> _Study text_:
If your server can't handle the file size, then your best bet is a SAX parser, which is as memory efficient as you can get. Here's a simple example using your sample XML:
require 'nokogiri'
class MyDocument < Nokogiri::XML::SAX::Document
@@tags = []
def start_element name, attributes = []
attribute_hash = Hash[attributes]
if (name == 'Identification') && (attribute_hash['OrganizationName'] == 'northsteppe')
@@tags << {
name: name,
attributes: attribute_hash
}
end
end
def tags
@@tags
end
end
doc = MyDocument.new
# Create a new parser
parser = Nokogiri::XML::SAX::Parser.new(doc)
# Feed the parser some XML
parser.parse(File.open('test.xml'))
doc.tags
# => [{:name=>"Identification",
# :attributes=>
# {"IDValue"=>"642da00e-9be3-4a7c-bd50-66a4f0d70af8",
# "OrganizationName"=>"northsteppe",
# "IDType"=>"property"}},
# {:name=>"Identification",
# :attributes=>
# {"IDValue"=>"6e1e61523972d5f0e260e3d38eb488337424f21e",
# "OrganizationName"=>"northsteppe",
# "IDType"=>"Company"}}]
Upvotes: 1

> _Instructions for the task_:
Name each distinct attribute key that shows up in the commented output at the end of the Nokogiri SAX parser example. None of the lines that follow have any bearing on this.

> _Data for review_:
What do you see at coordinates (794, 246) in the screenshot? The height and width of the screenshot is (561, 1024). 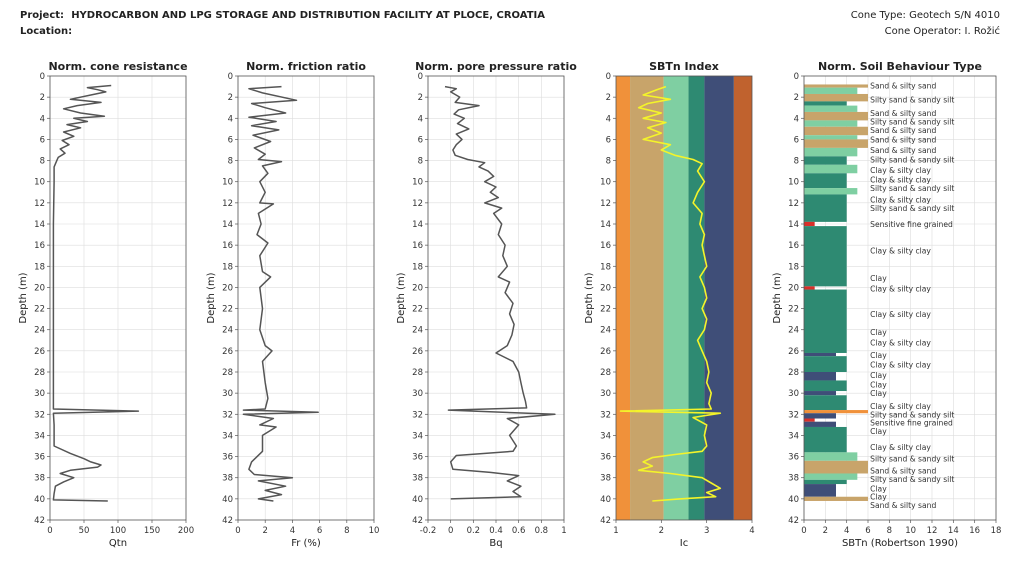 I see `y-tick-label: 16` at bounding box center [794, 246].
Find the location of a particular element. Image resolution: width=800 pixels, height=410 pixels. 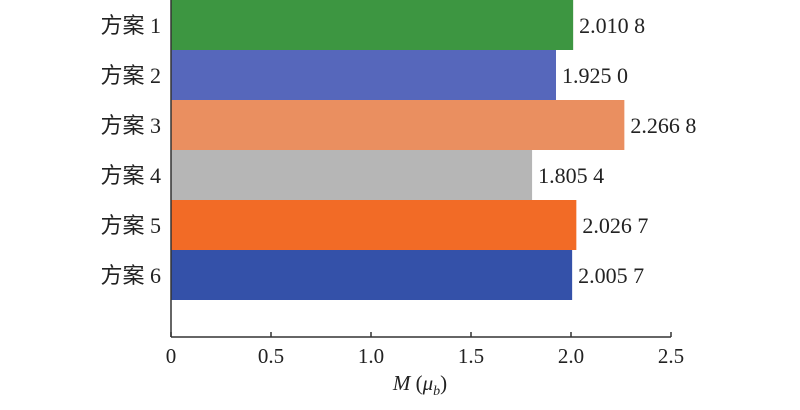

data-label-3: 2.266 8 is located at coordinates (663, 126).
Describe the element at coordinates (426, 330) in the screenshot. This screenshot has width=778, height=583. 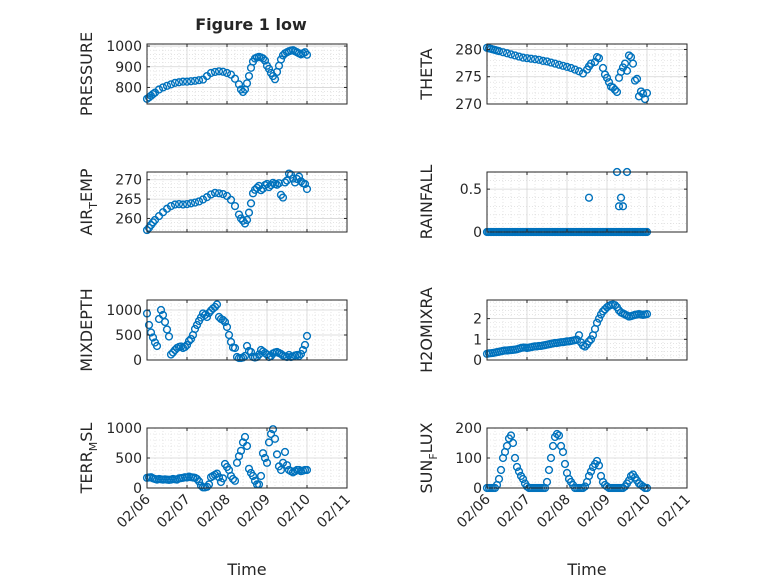
I see `y-axis-label: H2OMIXRA` at that location.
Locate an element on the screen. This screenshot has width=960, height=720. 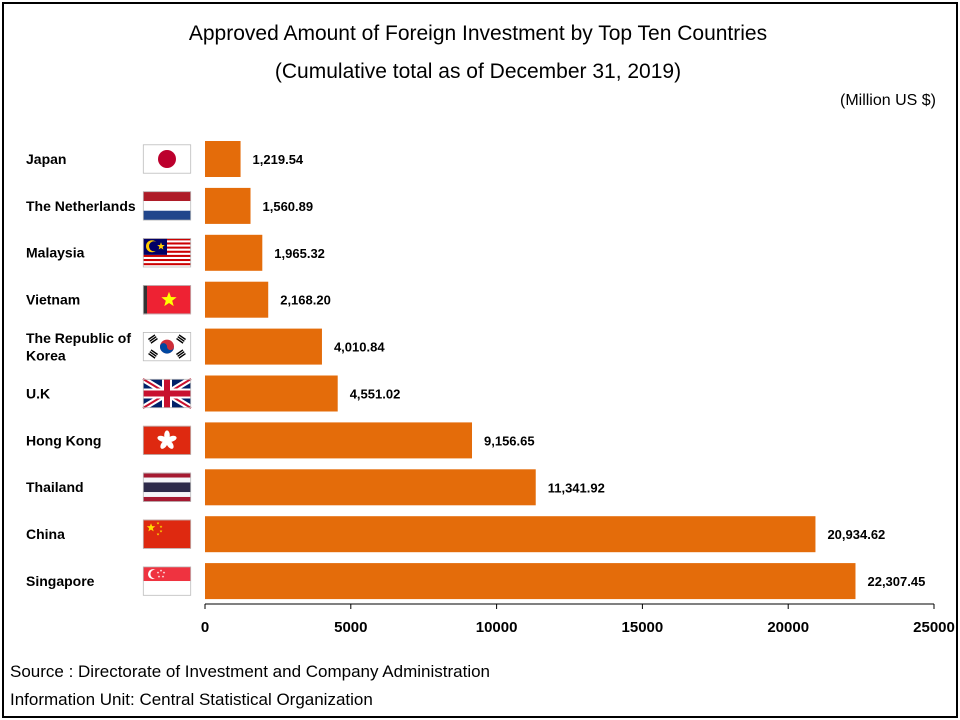
country-label: Thailand is located at coordinates (55, 487).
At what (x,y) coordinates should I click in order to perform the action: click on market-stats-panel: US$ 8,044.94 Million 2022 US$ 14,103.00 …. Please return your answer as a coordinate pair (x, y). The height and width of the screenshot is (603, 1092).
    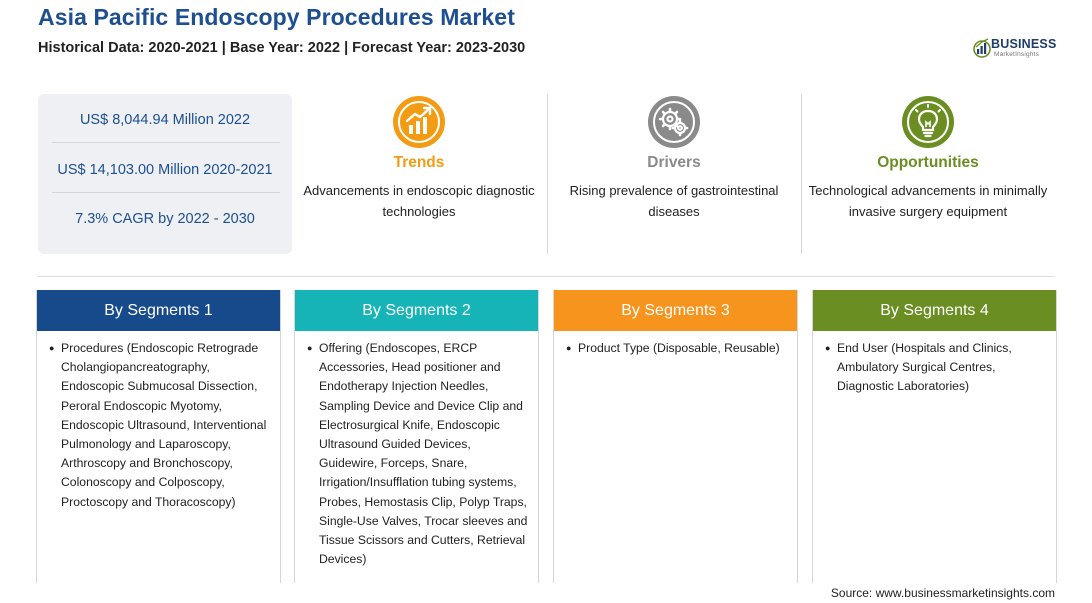
    Looking at the image, I should click on (165, 174).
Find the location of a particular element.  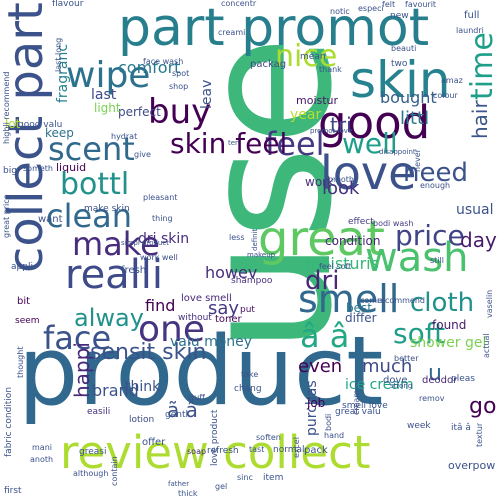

> _Output of the task_:
IDValue, OrganizationName, IDType